Delegation Urges Administration’s Support for Seafood Industry Embroiled in China Trade Dispute
US Senators Lisa Murkowski, Dan Sullivan, and Congressman Don Young (all R-AK) sent a letter to Secretary of Agriculture Sonny Perdue urging the Trump administration to provide relief for Alaskan fishermen and seafood processers, as it has for the domestic agriculture industry, from the devastating impacts of retaliatory tariffs inflicted on American products by China. In May, President Trump announced roughly $15 billion in aid, directed by the US Department of Agriculture, for domestic farmers and agriculture producers impacted by Chinese tariffs.
“US [seafood] producers and their customers have absorbed costs of the initial tariff increase, but this cannot be sustained in the long-term,” the Delegation wrote. “Chinese markets are shifting from mainly U.S. product to Russian-origin salmon, pollock or other non-U.S. whitefish. Concurrently, new market growth has stopped and Alaska seafood consumption has dropped.

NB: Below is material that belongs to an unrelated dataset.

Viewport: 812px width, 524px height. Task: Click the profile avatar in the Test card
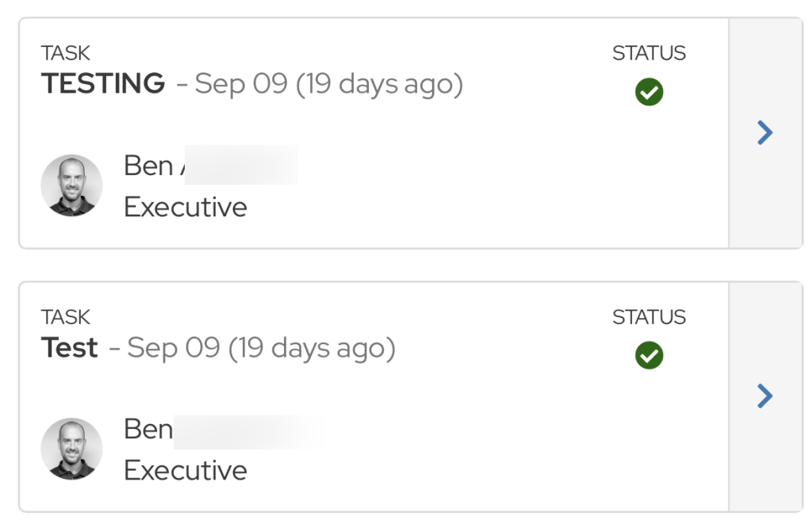(x=71, y=449)
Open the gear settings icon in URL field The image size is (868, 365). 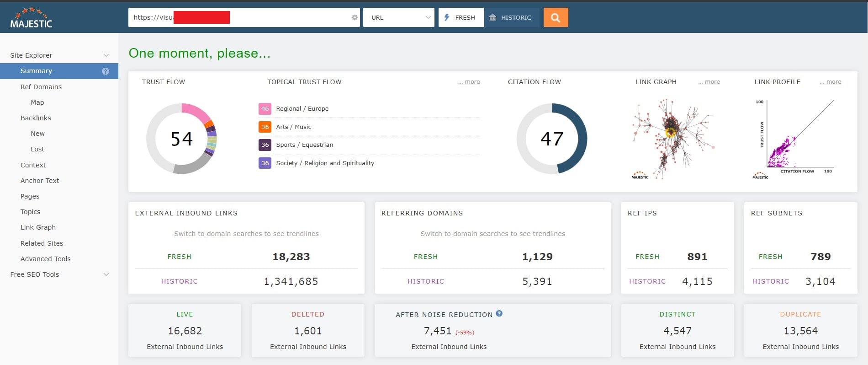(x=355, y=17)

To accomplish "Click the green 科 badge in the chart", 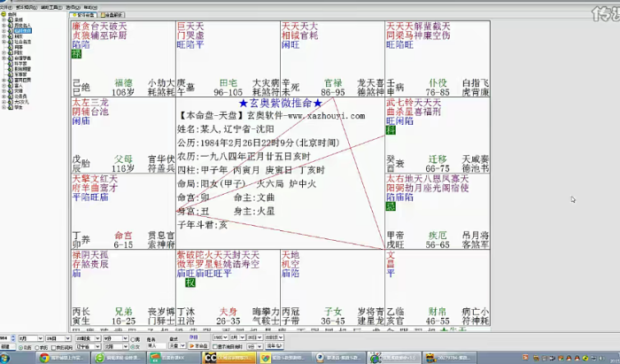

“Given the clear and significant impact of the current trade dispute on this broad range of Alaska fisheries and seafood producers, we strongly urge you to include Alaska fish and seafood products in the recently announced package of support for US food commodities affected by unjustified retaliation and trade disruption.”
The Alaska seafood industry is responsible for roughly $5.2 billion in annual labor income and $12.8 billion in economic output.
China is the largest importer of Alaska seafood, constituting about $989 million in annual sales and more than 50 percent of Alaska’s seafood products. China is also the largest re-processor of Alaska seafood. In July, 2018, China imposed a 25 percent tariff increase on Alaska seafood products, on top of any existing tariffs.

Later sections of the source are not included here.